**Document passage:**
↓

By May 1942, the island was one of the last Allied strongholds in the Phillippines, under constant siege by the Japanese. The Americans were forced to surrender when Japanese barges managed to make it onshore, with all 11,500 surviving Allied troops evacuated to a prison stockade in Manila. Japan took over the island, but in 1944, U.S. airborne troops parachuted in to take out the 5,000-strong garrison.
It is the site of a bloody battle and mass suicide. Nearly all of the Japanese soldiers died in the fierce fight that followed, with a large group of them retreating into the Malinta Tunnel for safety and eventually igniting a nearby ammunition dump to die on their own terms rather than at the hands of the Americans. It’s unclear how many were killed in the explosion, but the event is believed to be one of the largest mass suicides in history.
5. Devil’s Island, French Guiana
Individuals whom Napoleon simply didn’t want around were imprisoned alongside murderers in a total population that peaked at around 80,000 on this island.
Once “one of the most feared places on earth,” Devil’s Island was the final judgment site for tens of thousands of criminals in the 19th and 20th centuries.
Officially known as the penal colony of Cayenne and located in French Guiana, the notorious prison was used for exile of French political prisoners as well as hardened criminals. The colony was rife with disease, and if any prisoners managed to escape, they didn’t get far in the shark-infested waters. The vast majority of them languished their for the rest of their lives, suffering extremely harsh conditions. The prison was shut down after a century in 1953 and the buildings having slowly crumbled into the jungle, the ruins accessible to the thousands of tourists who access the island each year.
6. Norfolk Island
Once Britain’s most brutal convict colony, Norfolk Island was reportedly such a miserable place to be that criminals begged to be executed rather than languish there.

↑

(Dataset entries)

↓

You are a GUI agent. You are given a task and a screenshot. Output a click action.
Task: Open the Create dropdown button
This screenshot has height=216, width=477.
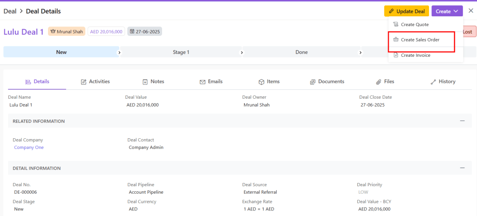447,11
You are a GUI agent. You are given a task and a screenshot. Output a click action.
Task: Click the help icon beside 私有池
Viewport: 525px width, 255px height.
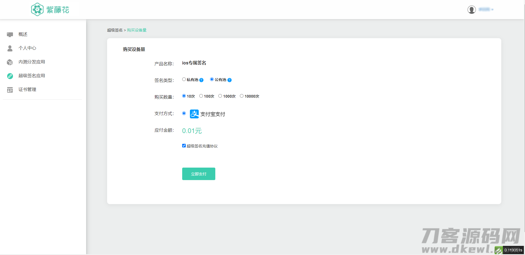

↑

**What to work on:**
a – In the passage about notorious islands, in what year was the prison on Devil's Island shut down?
b – Write out part of the passage about notorious islands, beginning at the words "5. Devil’s Island, French" and stopping after "on this island.".
c – Extend the passage about notorious islands past its last sentence.

**Answers below:**
a – 1953

b –
5. Devil’s Island, French Guiana
Individuals whom Napoleon simply didn’t want around were imprisoned alongside murderers in a total population that peaked at around 80,000 on this island.

c –
It’s rumored to be the most haunted place in the Pacific. Located between Australia, New Zealand, and New Caledonia, the remote self-governing Australian territory is 877 miles from the mainland, making it an ideal place to deposit violent convicts. Perhaps the jailers felt that these inhabitants deserved the vicious treatment that was doled out there – which reportedly included torture, lashings, murders, and rapes – from the time it was established in 1788 until it was closed in 1855. But according to a recent study on the 6,458 Norfolk Island convicts, more than half were detained without ever receiving a colonial conviction, and most of the convicts had committed non-violent property sentences. Most of them died there, but a final group was removed to Tasmania before the island was repopulated by the descendants of Tahitians and the HMS Bounty mutineers, who had famously settled the Pitcairn Islands. Today, the island is home to about 2,300 permanent residents.
7. Gunkanjima: Battleship Island, Japan
At one time, this tiny island was home to 5,259 people working in the mines, but once Japan switched from coal to petroleum, work stopped and Gunkanjima was abandoned.
Access was forbidden for years, but tourists are now allowed to explore certain areas of it, and Google sent one if its employees there to capture images of the rubble in 2014.
It’s official name is Hashima Island and this uninhabited man-made island located about 9 miles from Nagasaki in Japan is colloquially known as Gunkanjima, or Battleship Island. Populated from 1887 to 1974 as a coal mining facility, the island resembles a military warship from afar. Starting as a small reef, the island was developed and expanded over the years, the harsh concrete structures over-engineered to stand up to typhoons.
Personally I won’t be visiting any of these places anytime soon because it’s not my thing. It is more than enough for me to read about them and see the pictures. There are a lot of thrill seekers out there that would love to go to these places and check it out for themselves. And for those people I say… Good Luck!